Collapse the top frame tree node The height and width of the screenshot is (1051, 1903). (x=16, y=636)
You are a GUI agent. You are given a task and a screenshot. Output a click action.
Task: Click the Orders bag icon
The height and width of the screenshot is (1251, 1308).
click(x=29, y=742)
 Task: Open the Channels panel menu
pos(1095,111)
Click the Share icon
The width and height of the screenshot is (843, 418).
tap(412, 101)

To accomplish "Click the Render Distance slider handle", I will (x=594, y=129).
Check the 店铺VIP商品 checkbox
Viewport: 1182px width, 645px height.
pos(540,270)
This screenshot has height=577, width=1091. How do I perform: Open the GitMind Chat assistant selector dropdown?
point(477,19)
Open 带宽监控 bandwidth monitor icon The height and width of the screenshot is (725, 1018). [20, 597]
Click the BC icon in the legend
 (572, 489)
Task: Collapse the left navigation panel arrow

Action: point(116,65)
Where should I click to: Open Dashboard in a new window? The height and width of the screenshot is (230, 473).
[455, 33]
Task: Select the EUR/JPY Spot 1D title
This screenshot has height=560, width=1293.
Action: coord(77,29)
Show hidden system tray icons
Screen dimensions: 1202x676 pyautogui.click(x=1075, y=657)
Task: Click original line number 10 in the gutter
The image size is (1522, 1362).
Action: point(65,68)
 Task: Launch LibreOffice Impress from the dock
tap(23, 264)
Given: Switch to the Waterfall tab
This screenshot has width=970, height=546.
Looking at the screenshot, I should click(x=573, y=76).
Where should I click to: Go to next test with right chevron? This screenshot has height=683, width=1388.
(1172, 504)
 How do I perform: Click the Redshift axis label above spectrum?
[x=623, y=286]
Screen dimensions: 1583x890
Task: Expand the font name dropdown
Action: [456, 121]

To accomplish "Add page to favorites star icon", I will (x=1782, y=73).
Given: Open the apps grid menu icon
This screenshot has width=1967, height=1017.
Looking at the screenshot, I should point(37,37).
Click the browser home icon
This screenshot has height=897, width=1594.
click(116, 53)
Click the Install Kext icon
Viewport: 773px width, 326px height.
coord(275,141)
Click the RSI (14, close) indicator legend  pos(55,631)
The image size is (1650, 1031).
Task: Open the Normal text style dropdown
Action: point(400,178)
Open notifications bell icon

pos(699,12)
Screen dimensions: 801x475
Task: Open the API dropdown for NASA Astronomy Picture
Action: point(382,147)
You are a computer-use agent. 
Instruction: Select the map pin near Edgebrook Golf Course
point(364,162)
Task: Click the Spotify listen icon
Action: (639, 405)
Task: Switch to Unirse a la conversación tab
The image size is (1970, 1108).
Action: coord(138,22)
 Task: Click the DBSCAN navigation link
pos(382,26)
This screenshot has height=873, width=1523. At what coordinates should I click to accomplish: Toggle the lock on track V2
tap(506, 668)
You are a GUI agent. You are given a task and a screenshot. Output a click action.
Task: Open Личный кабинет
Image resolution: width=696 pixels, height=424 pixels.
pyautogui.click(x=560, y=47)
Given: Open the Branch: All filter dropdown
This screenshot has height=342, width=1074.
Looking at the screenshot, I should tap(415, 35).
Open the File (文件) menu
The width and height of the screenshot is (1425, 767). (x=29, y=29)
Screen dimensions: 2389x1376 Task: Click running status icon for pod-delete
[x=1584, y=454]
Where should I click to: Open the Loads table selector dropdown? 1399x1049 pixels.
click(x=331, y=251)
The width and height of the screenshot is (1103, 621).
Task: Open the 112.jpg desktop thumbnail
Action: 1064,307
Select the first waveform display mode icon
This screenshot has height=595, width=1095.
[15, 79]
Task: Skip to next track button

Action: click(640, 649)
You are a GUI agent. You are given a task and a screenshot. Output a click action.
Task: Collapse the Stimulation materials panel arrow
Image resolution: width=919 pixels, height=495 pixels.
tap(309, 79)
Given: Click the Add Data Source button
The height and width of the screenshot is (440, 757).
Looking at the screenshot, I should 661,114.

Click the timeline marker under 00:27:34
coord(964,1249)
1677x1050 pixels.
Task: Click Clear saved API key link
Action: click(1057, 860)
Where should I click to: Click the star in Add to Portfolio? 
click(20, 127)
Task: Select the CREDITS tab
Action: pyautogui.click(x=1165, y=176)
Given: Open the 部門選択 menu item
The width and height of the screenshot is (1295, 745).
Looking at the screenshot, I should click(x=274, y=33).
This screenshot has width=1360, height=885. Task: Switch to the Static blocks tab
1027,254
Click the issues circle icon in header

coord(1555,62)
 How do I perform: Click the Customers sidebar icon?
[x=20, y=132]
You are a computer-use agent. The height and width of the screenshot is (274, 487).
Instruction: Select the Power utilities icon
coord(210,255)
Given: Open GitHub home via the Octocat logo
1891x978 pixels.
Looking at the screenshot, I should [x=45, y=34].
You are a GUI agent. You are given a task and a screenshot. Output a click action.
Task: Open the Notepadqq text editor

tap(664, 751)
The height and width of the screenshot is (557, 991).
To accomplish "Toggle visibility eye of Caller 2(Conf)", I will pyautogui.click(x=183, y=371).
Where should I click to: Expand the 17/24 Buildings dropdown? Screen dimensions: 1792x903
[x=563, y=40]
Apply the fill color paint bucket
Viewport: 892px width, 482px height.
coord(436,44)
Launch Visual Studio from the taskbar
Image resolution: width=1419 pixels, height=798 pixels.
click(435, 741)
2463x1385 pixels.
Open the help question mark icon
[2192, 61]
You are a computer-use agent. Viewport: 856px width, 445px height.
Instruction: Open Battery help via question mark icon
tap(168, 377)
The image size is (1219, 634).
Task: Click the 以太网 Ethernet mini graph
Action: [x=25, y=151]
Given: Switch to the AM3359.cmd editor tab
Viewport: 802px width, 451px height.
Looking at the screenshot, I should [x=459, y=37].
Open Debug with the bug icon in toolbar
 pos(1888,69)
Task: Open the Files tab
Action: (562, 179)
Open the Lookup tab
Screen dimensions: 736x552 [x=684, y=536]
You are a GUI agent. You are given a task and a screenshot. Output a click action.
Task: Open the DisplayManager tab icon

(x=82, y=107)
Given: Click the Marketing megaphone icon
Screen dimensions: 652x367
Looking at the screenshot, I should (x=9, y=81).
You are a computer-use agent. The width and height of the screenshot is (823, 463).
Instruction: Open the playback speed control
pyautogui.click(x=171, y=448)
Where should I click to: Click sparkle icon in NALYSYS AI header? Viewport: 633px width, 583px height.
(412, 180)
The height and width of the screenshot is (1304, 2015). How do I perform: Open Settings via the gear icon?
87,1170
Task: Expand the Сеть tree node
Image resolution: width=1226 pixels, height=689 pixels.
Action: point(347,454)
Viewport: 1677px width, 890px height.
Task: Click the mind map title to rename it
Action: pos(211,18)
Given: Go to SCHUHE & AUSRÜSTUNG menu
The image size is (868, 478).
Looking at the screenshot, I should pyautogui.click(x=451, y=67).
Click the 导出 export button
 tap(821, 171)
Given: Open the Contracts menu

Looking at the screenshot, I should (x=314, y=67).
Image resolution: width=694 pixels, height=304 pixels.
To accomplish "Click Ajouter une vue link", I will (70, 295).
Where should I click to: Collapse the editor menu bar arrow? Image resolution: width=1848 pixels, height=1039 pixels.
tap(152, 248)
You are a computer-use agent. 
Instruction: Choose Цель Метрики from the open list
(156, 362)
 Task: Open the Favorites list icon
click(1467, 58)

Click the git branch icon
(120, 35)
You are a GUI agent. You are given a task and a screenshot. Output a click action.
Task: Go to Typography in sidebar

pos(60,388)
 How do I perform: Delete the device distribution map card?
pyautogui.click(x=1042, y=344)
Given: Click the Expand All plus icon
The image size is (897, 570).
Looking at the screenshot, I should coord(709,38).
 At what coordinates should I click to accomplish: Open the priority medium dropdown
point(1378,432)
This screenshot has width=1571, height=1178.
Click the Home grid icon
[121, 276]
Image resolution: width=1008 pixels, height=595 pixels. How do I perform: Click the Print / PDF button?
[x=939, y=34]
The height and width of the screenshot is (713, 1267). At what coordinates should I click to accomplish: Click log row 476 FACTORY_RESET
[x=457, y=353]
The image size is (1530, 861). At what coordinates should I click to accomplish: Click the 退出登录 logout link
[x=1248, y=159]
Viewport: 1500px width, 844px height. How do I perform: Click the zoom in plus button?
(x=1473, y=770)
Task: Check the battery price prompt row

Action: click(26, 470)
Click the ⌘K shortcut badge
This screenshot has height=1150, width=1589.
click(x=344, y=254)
##############################
§ **BRIEF**
An exact copy of the line containing "Image resolution: width=1008" and all lines after it, through the last line of the entries, is the required answer.

§ **SOLUTION BELOW**
Image resolution: width=1008 pixels, height=595 pixels. How do I perform: Click the Print / PDF button?
[x=939, y=34]
The height and width of the screenshot is (713, 1267). At what coordinates should I click to accomplish: Click log row 476 FACTORY_RESET
[x=457, y=353]
The image size is (1530, 861). At what coordinates should I click to accomplish: Click the 退出登录 logout link
[x=1248, y=159]
Viewport: 1500px width, 844px height. How do I perform: Click the zoom in plus button?
(x=1473, y=770)
Task: Check the battery price prompt row

Action: click(26, 470)
Click the ⌘K shortcut badge
This screenshot has height=1150, width=1589.
click(x=344, y=254)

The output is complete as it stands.